Wuest, whose previous credits include “Goodnight Mommy” and “Sunset,” anchors the proceedings with a stiff upper lip. The film has an almost voyeuristic quality to it, as though you’re watching a closed-circuit feed of a reality show where the rules meant to keep participants safe are mere suggestions, and she’s the most likely to actually follow them. If she’s the Ralph in this take on “Lord of the Flies,” though, it’s impossible not to wonder who the Piggy is — and whether he or she will meet a similar fate.

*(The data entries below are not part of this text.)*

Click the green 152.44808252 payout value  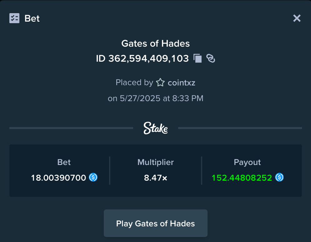[242, 178]
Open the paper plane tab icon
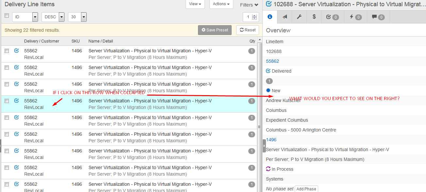This screenshot has height=192, width=426. pos(285,17)
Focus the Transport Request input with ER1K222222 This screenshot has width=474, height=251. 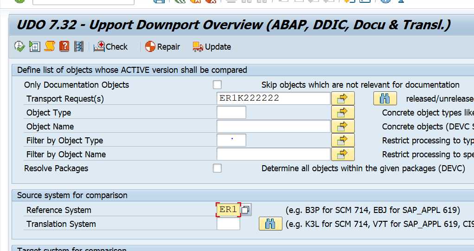point(273,99)
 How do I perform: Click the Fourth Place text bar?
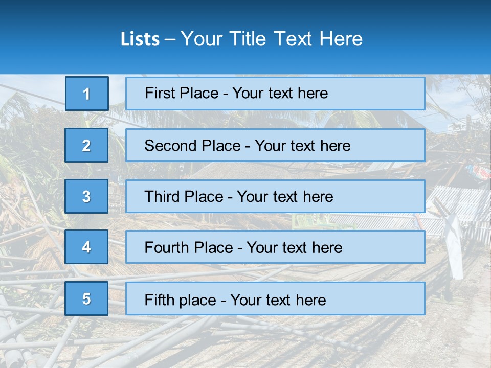[275, 247]
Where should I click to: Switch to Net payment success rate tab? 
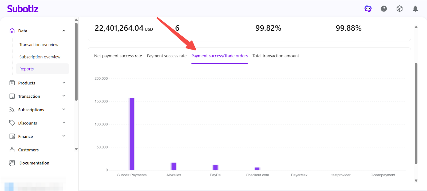pyautogui.click(x=118, y=56)
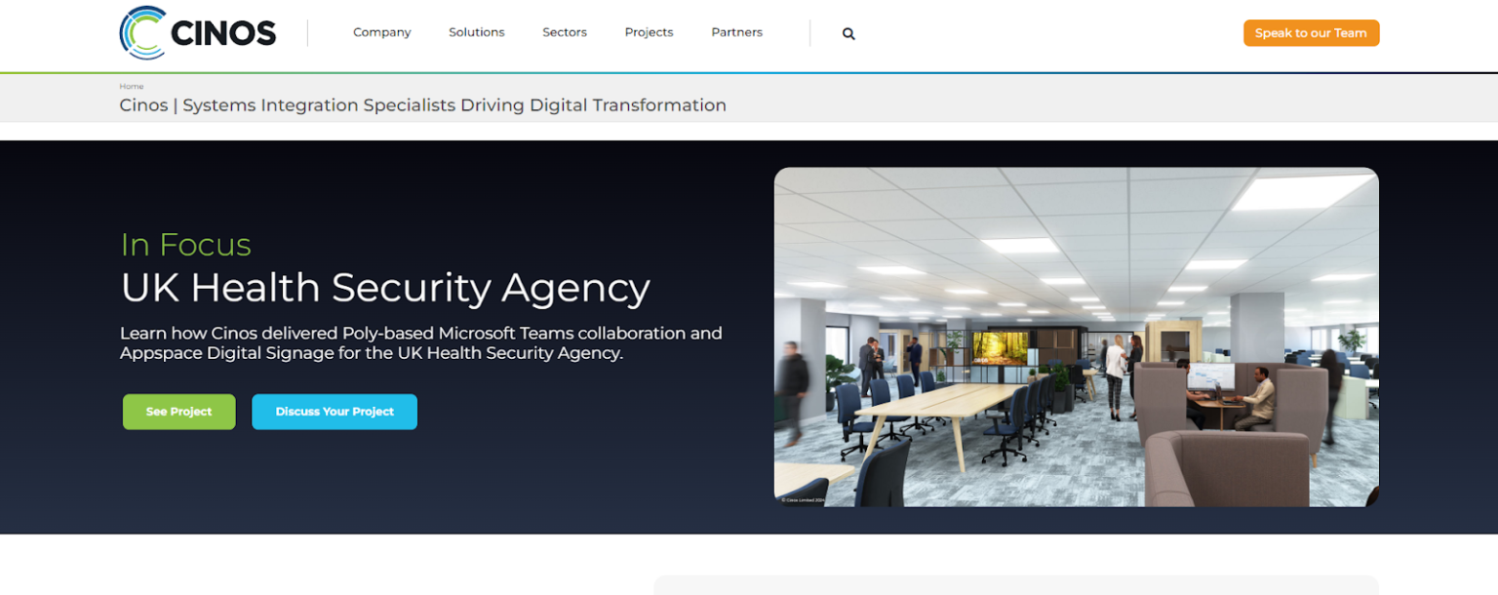Click the circular Cinos logo emblem

[142, 33]
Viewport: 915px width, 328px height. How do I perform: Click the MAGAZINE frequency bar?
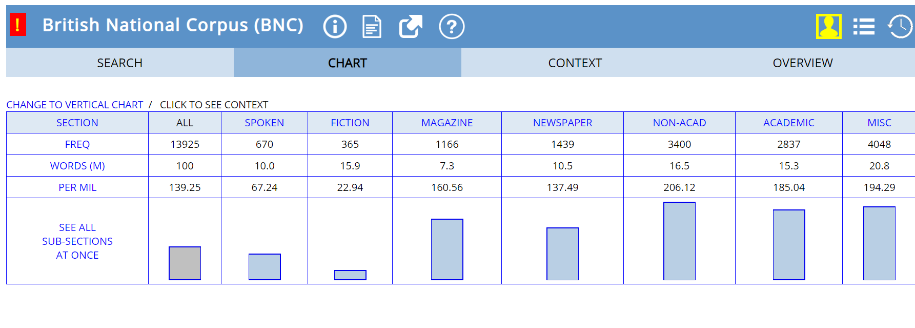pos(447,249)
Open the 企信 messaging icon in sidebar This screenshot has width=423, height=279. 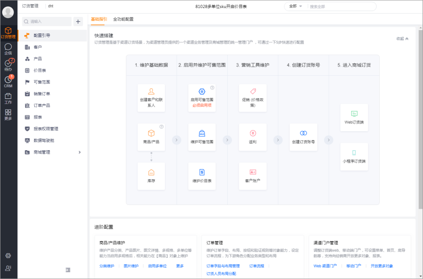point(8,49)
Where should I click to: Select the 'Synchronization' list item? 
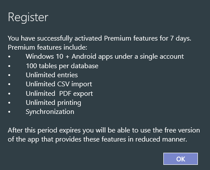point(50,112)
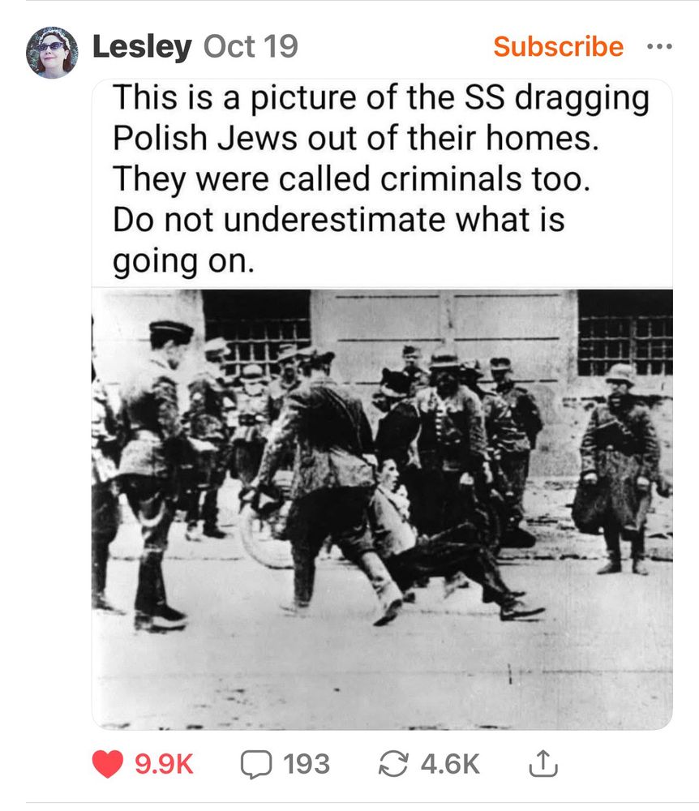699x811 pixels.
Task: Tap the 'Do not underestimate' text line
Action: pos(339,219)
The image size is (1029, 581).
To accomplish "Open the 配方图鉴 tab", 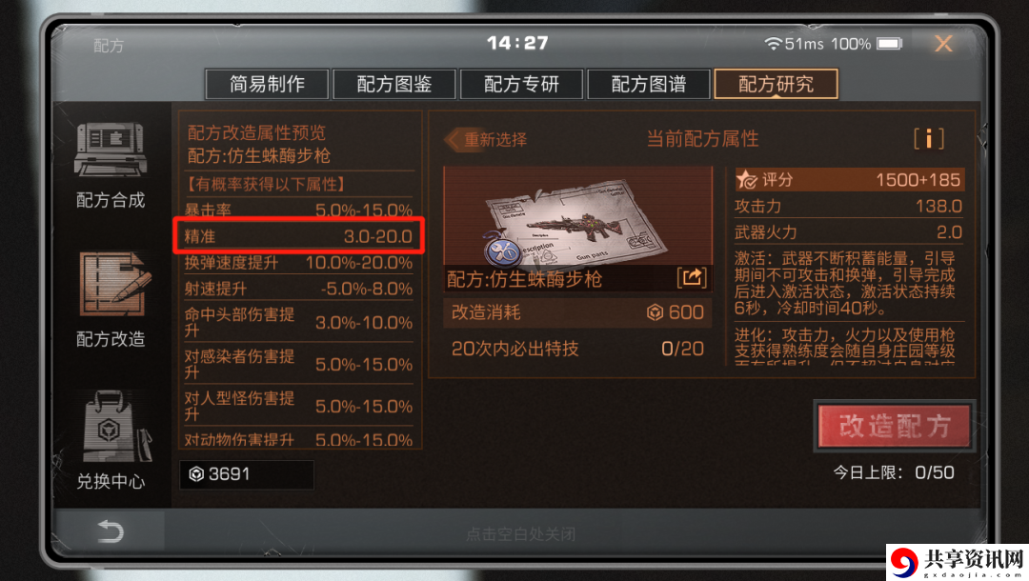I will coord(394,84).
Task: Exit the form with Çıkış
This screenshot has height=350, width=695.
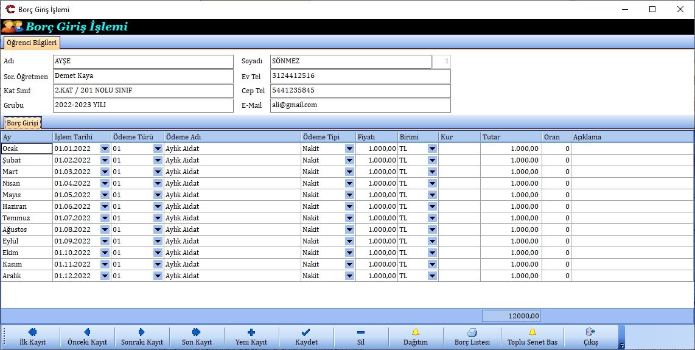Action: coord(590,336)
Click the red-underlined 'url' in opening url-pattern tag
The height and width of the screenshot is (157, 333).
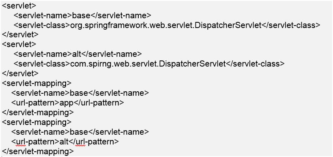21,142
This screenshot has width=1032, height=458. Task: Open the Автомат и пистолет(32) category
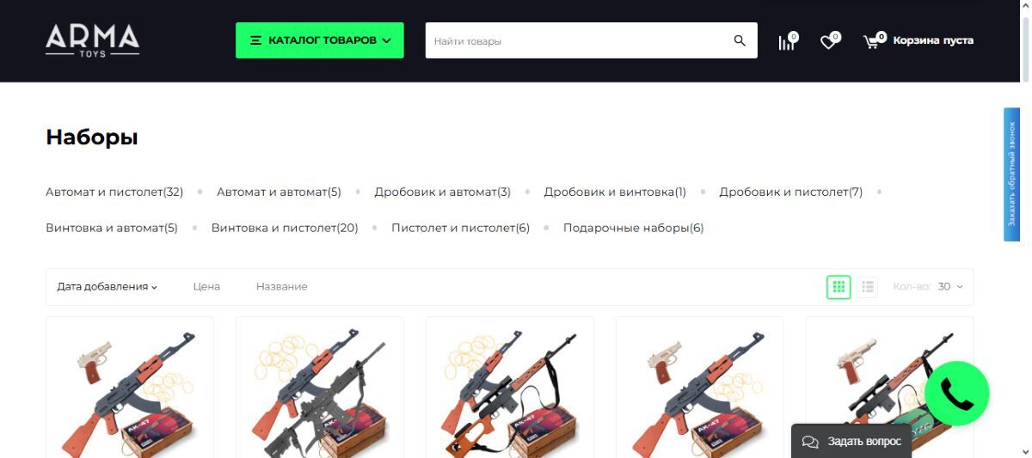pos(114,192)

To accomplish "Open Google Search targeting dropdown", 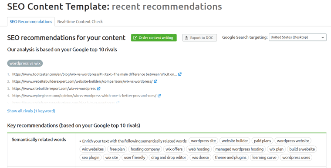I will (x=297, y=37).
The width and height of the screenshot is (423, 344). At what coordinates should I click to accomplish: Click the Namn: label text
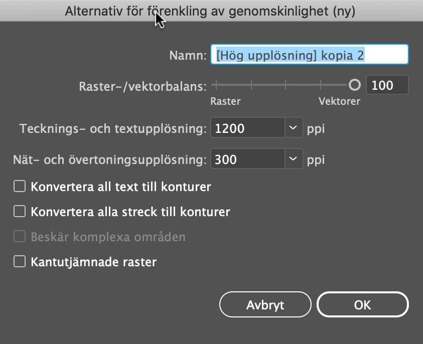tap(188, 55)
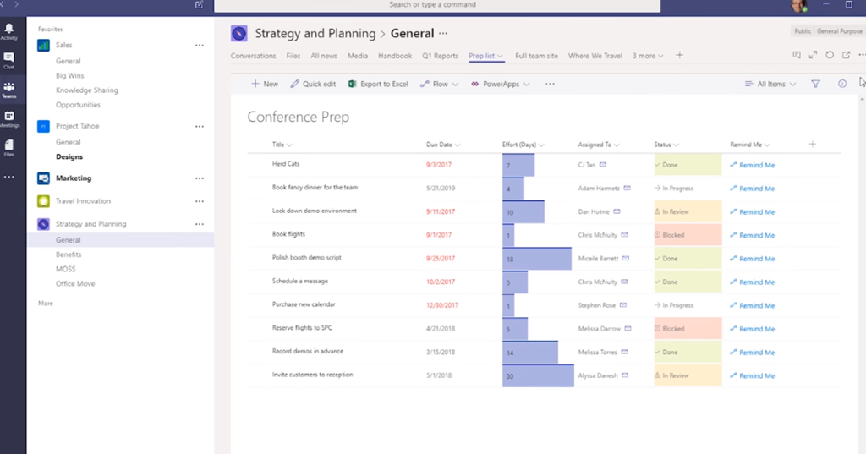Image resolution: width=866 pixels, height=454 pixels.
Task: Open Chat from the left rail
Action: tap(9, 61)
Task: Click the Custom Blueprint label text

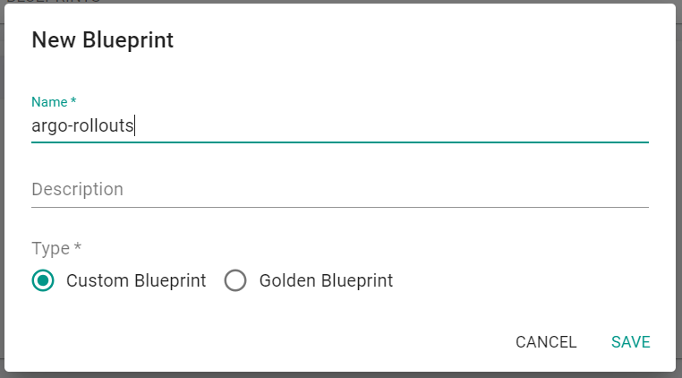Action: coord(136,280)
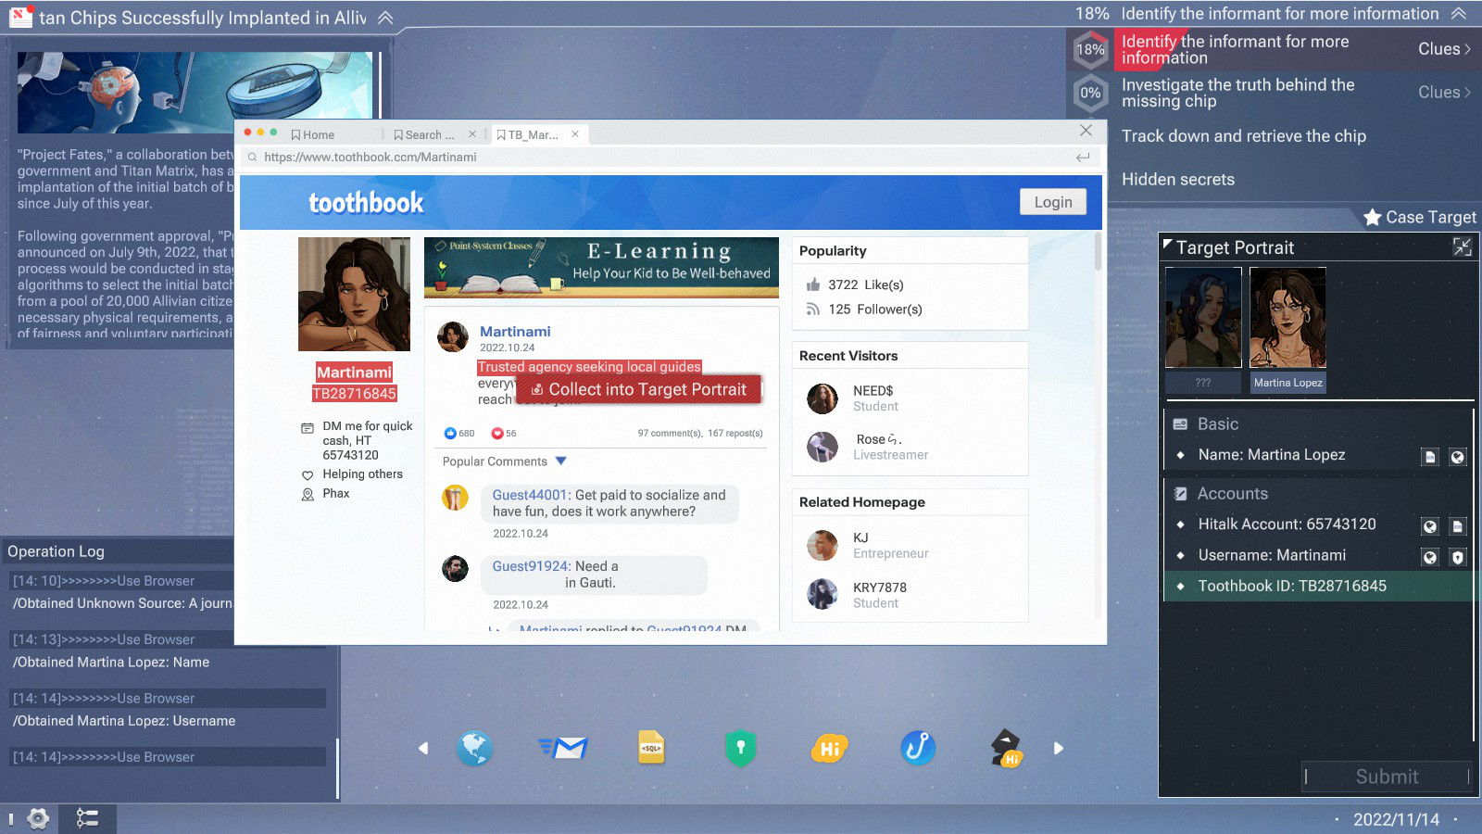Open the task list icon in bottom bar
The width and height of the screenshot is (1482, 834).
87,818
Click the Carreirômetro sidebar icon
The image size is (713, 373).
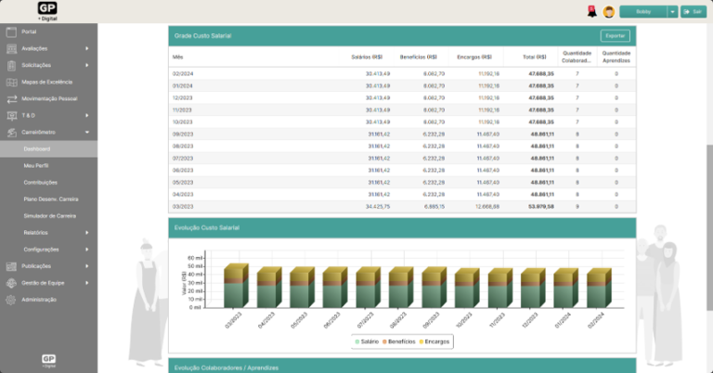12,132
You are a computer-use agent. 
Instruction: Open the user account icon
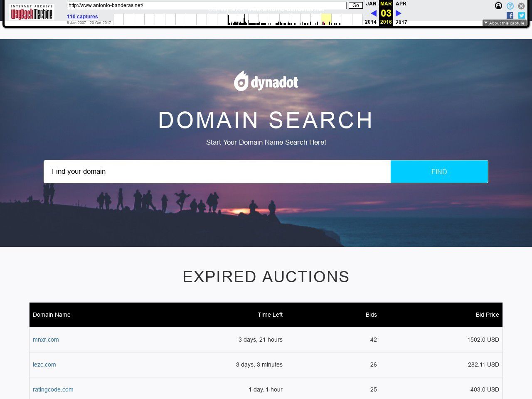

Though closer to the bizarre silliness of Athina Rachel Tsangari’s “Chevalier” than it is to the life-and-death stakes of “Squid Game,” there’s still a sinister undercurrent to the competition. Divided into eight rounds, it consists of seemingly innocuous games like composing and performing a national anthem for the entire world and arranging the random contents of a cardboard box in the proper order. Some rounds last a minute, others go on for 13 hours. Maria is up against four others, all of whom are as confused about the nature of the contest as she is, but none of whom are in it for the same reason she is: personal transcendence. She comes close to achieving that while performing her anthem, which she hums as the apparent lyrics appear onscreen: “Granted that I know little of my real self, still, I am the best evidence of myself.”

Looking up that zenlike quotation will bring up Sir Henry Morton Stanley, a Welsh-American explorer best known for a much more famous line: “Dr. Livingstone, I presume?” Stanley, who actually found what he was looking for on that and other expeditions, would appear to be the film’s namesake — and a clue as to what it aims to achieve beyond creating a pervasively weird atmosphere. It’s no grand revelation that aimless people searching for meaning will seek it out in questionable places, but McCabe-Lokos’ exploration of that ever-timely feeling suggests that it may not be out of reach — even if we don’t find it where we thought we would.